Although the geraniums, bougainvillea and ficus trees that proliferate in the outdoor areas of the venue are rather prosaic, the indoor floral arrangements like the succulent and moss walls are unusual, and the floral arrangements Eventscape provides fresh daily in the corporate suites can be spectacular. I was told that the display in the Rolex suite was massive and impressive, a claim I tried to verify. But the officious blond suite attendant made it clear that it was not my time to smell, much less take a picture of, the watch company's flowers.

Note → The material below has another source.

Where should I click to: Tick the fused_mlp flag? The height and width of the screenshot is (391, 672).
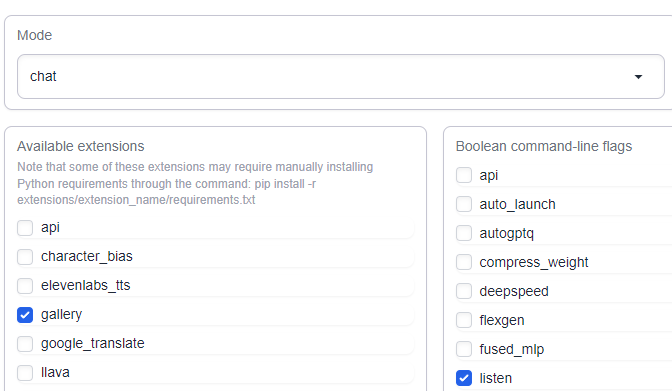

So I knocked on the next door, at the suite belonging to Oracle, whose executive chairman, Larry Ellison, also owns the BNP Paribas tournament. He might not be known for his warm and fuzzy hospitality, unless you're a highly ranked tennis pro, many of whom stay at his compound during the tournament. But the Oracle suite attendants were welcoming, funny and more than happy to let me take several shots of their mini-orchid and succulent displays. They weren't the over-the-top presentations I'm told Eventscape supplies to Rolex, but given a choice of lovely floral décor or lovely suite staffers, I choose No. 2 every time.
At an event this large, Eventscape crews swell to about 25, grounds and suite gardeners. That's even more, according to owners Tizoc and Briana DeAztlan, than Super Bowl XXXII, which they also floralized at Qualcomm Stadium, in San Diego in 1998.
Proper plant accessorizing can be a challenge for events such as this, which lasts nearly two weeks but whose preparation begins six weeks in advance. Each venue's plant selection must account for prevailing climate, and when Eventscape began to cultivate the Tennis Garden this year in February, it was rainy. This week, temperatures have been parked in the mid-90s, it's dry and, at some point this week, will be windy. It's always windy for part of this tournament, and just like the players, successful plants must be able to adjust to changing conditions.
Two years ago, Tizoc reports, his fabulous idea of hanging some bougainvillea from the roof of Piero's PizzaVino near Stadium 2 didn't work out so well when the viney structure couldn't withstand the wind. All of this year's "bogeys," as he refers to the thorny bushes, are contained within planters, and are a threat only to the crews that keep them looking sharp. "There's blood, sweat and tears all over the property," he says, but the customers see only the bright magenta blossoms.
Sometimes, Eventscape crews find in the planter boxes more than things that grow: cellphones, sunglasses, makeup and condoms. Used. You gotta wonder how the latter product was consumed in a place where 35,000 people can congregate every day.